_Supplied text:_
Emerson-Brantingham Implement Co. v. Simpson

217 S.W. 559 | Mo. Ct. App. | 1920

Plaintiff sued to recover $2100 the purchase price of a Big Four-20 horse power gasoline *59 tractor and other machinery. The contract was in the form of a written order signed by defendant. The defense was that the written order did not contain the whole agreement, and a breach of the warranty contained in the agreement. Defendant also interposed a counterclaim for freight paid and expenses incurred in attempting to operate the tractor. The cause was tried to a jury and resulted in a verdict for plaintiff for the amount sued for, and for defendant on his counterclaim, and for some machinery returned, and defendant prosecutes this appeal.

The contract is lengthy and we will refer only to those parts that are material here. Defendant sets up alleged misrepresentations inducing him to sign the contract, but there is no evidence to support these allegations. The cause must, therefore, be determined by the contract itself, and the record as appears here relative thereto, independent of any prior oral promises and representations. Defendant signed the contract or order at Peoria, Illinois, March 30, 1916, after he had seen and inspected the machinery. The machinery was to be delivered to defendant at Belmont, Missouri, and by the contract he was to pay $100 cash on delivery and give his notes for the balance. The contract provided that in the event defendant failed to accept the machinery when tendered at the place of delivery, and make settlement therefor in accordance with its terms at the option of plaintiff the contract would stand as the purchaser's written obligation, and would have the same force and effect as notes and mortgages for all sums not paid in cash. Plaintiff shipped the machinery to defendant at Belmont and he refused to accept it, and plaintiff exercised its option and sued for the purchase price.

The decisive issue, when the alleged oral representations are eliminated, is confined to the written warranty, which is as follows: "The company warrants the machinery ordered herein to be well made, of good material, and with proper use and management to do as *60 good work as any other machine of the same size, manufactured for a like purpose."

_Given task 1:_ In the court case text, where and when did the defendant sign the order?

_Records for finding displayed items:_
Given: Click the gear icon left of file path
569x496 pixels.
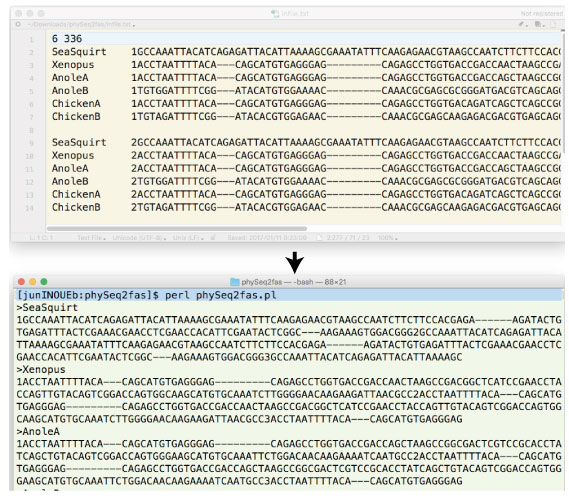Looking at the screenshot, I should tap(18, 24).
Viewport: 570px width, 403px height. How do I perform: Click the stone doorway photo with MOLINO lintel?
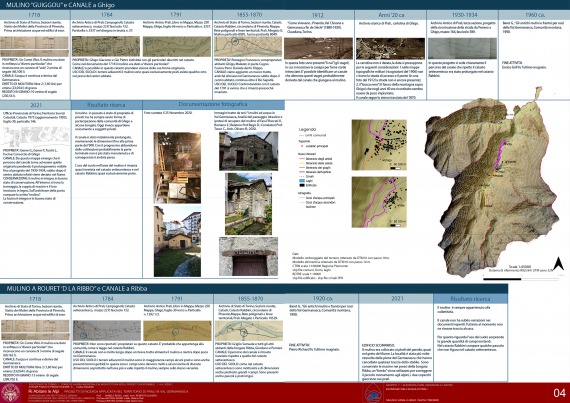point(249,257)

_Given task 2:_ Rewrite both entries for finding displayed items, replacing each "Click" with "Select" and changing nothing else. Leave the pictures out of your answer.

_Correct result 1:_ He signed it at Peoria, Illinois, on March 30, 1916.

_Correct result 2:_
Given: Select the gear icon left of file path
569x496 pixels.
Looking at the screenshot, I should tap(18, 24).
Viewport: 570px width, 403px height. How do I perform: Select the stone doorway photo with MOLINO lintel?
point(249,257)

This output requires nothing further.